'(1) Where the parties are, or have been, linked by a contract of employment, the obligations of the employee are to be determined by the contract between him and his employer: cf Vokes Ltd v Heather (1945) 62 RPC 135 at 141.
(2) In the absence of any express term, the obligations of the employee in respect of the use and disclosure of information are the subject of implied terms.
(3) While the employee remains in the employment of the employer the obligations are included in the implied term which imposes a duty of good faith or fidelity on the employee. For the purpose of the present appeal it is not necessary to consider the precise limits of this implied term, but it may be noted: (a) that the extent of the duty of good faith will vary according to the nature of the contract (see Vokes Ltd v Heather); (b) that the duty of good faith will be broken if an employee makes or copies a list of the customers of the employer for use after his employment ends or deliberately memorises such a list, even though, except in special circumstances, there is no general restriction on an ex-employee canvassing or doing business with customers of his former employer (see Robb v Green [1895] 2 QB 315, [1895-9], All ER Rep 1053 and Wessex Dairies Ltd v Smith [1935] 2 KB 80, [1935] All ER Rep 75).
(4) The implied term which imposes an obligation on the employee as to his conduct after the determination of the employment is more restricted in its scope than that which imposes a general duty of good faith.
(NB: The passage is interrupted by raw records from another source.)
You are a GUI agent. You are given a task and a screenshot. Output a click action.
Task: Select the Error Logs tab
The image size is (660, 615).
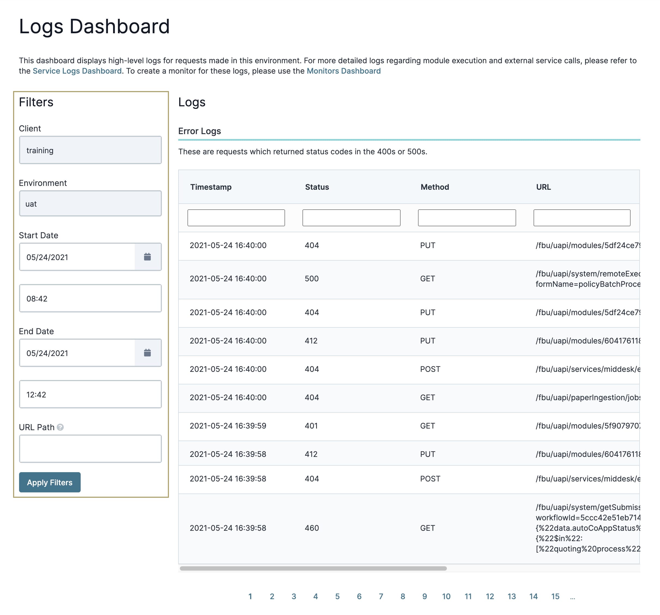point(200,131)
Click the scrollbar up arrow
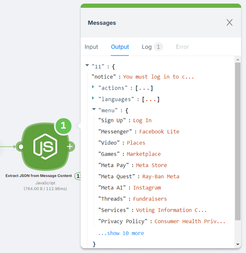This screenshot has height=253, width=246. (238, 59)
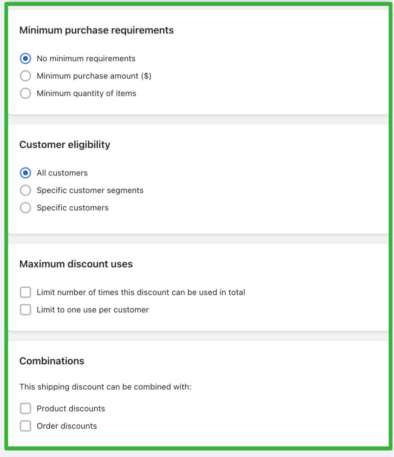
Task: Click the 'Minimum purchase amount ($)' label text
Action: (x=94, y=76)
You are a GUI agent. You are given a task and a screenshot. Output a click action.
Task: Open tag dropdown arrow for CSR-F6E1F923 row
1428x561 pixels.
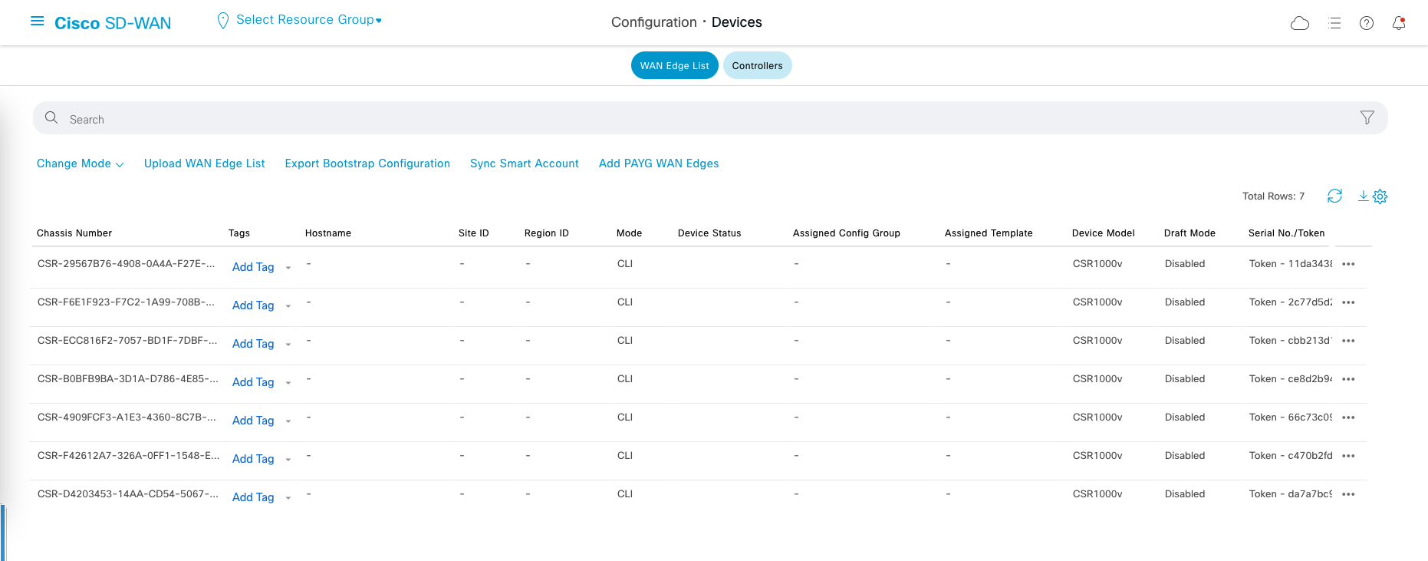288,306
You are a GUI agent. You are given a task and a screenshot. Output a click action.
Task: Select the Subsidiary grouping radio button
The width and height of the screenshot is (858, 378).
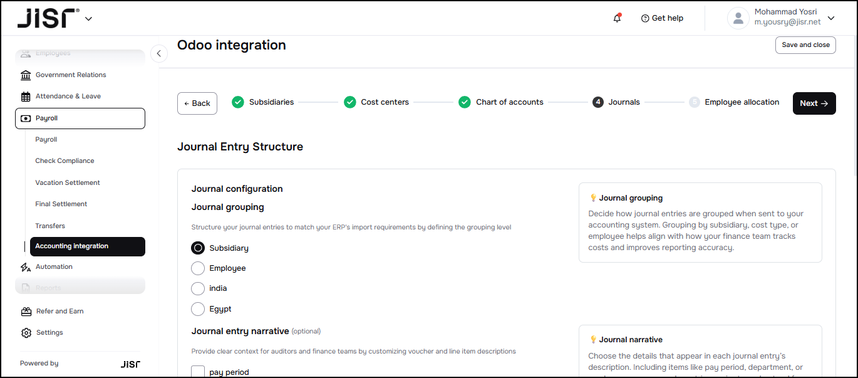(198, 248)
It is clear that the obligation not to use or disclose information may cover secret processes of manufacture such as chemical formulae (see Amber Size and Chemical Co Ltd v Menzel [1913] 2 Ch 239), or designs or special methods of construction (see Reid Sigrist Ltd v Moss Mechanism Ltd (1932) 49 RPC 461), and other information which is of a sufficient high degree of confidentiality as to amount to a trade secret.
The obligation does not extend, however, to cover all information which is given to or acquired by the employee while in his employment, and in particular may not cover information which is only 'confidential' in the sense that an unauthorised disclosure of such information to a third party while the employment subsisted would be a clear breach of the duty of good faith.
This distinction is clearly set out in the judgment of Cross J in Printers and Finishers Ltd v Holloway [1964] 3 ALL ER 731, [1965] 1 WLR 1, where he had to consider whether an ex-employee should be restrained by injunction from making use of his recollection of the contents of certain written printing instructions which had been made available to him when he was working in his former employers' flock printing factory. In his judgment, delivered on 29 April 1964 (not reported on this point in the Weekly Law Reports), Cross J said ([1964] 3 All ER 731 at 738n):
'In this connexion one must bear in mind that not all information which is given to a servant in confidence and which it would be a breach of his duty for him to disclose to another person during his employment is a trade secret which he can be prevented from using for his own advantage after the employment is over, even though he has entered into no express covenant with regard to the matter in hand. For example, the printing instructions were handed to [the first defendant] to be used by him during his employment exclusively for the plaintiffs' benefit. It would have been a breach of duty on his part to divulge any of the contents to a stranger while he was employed, but many of these instructions are not really 'trade secrets' at all. [The first defendant] was not, indeed, entitled to take a copy of the instructions away with him; but insofar as the instructions cannot be called 'trade secrets' and he carried them in his head, he is entitled to use them for his own benefit or the benefit of any future employer.'
The same distinction is to be found in E Worsley & Co Ltd v Cooper [1939] 1 All ER 290, where it was held that the defendant was entitled, after he had ceased to be employed, to make use of his knowledge of the source of the paper supplied to his previous employer. In our view it is quite plain that his knowledge was nevertheless 'confidential' in the sense that it would have been a breach of the duty of good faith for the employee, while the employment subsisted, to have used it for his own purposes or to have disclosed it to a competitor of his employer.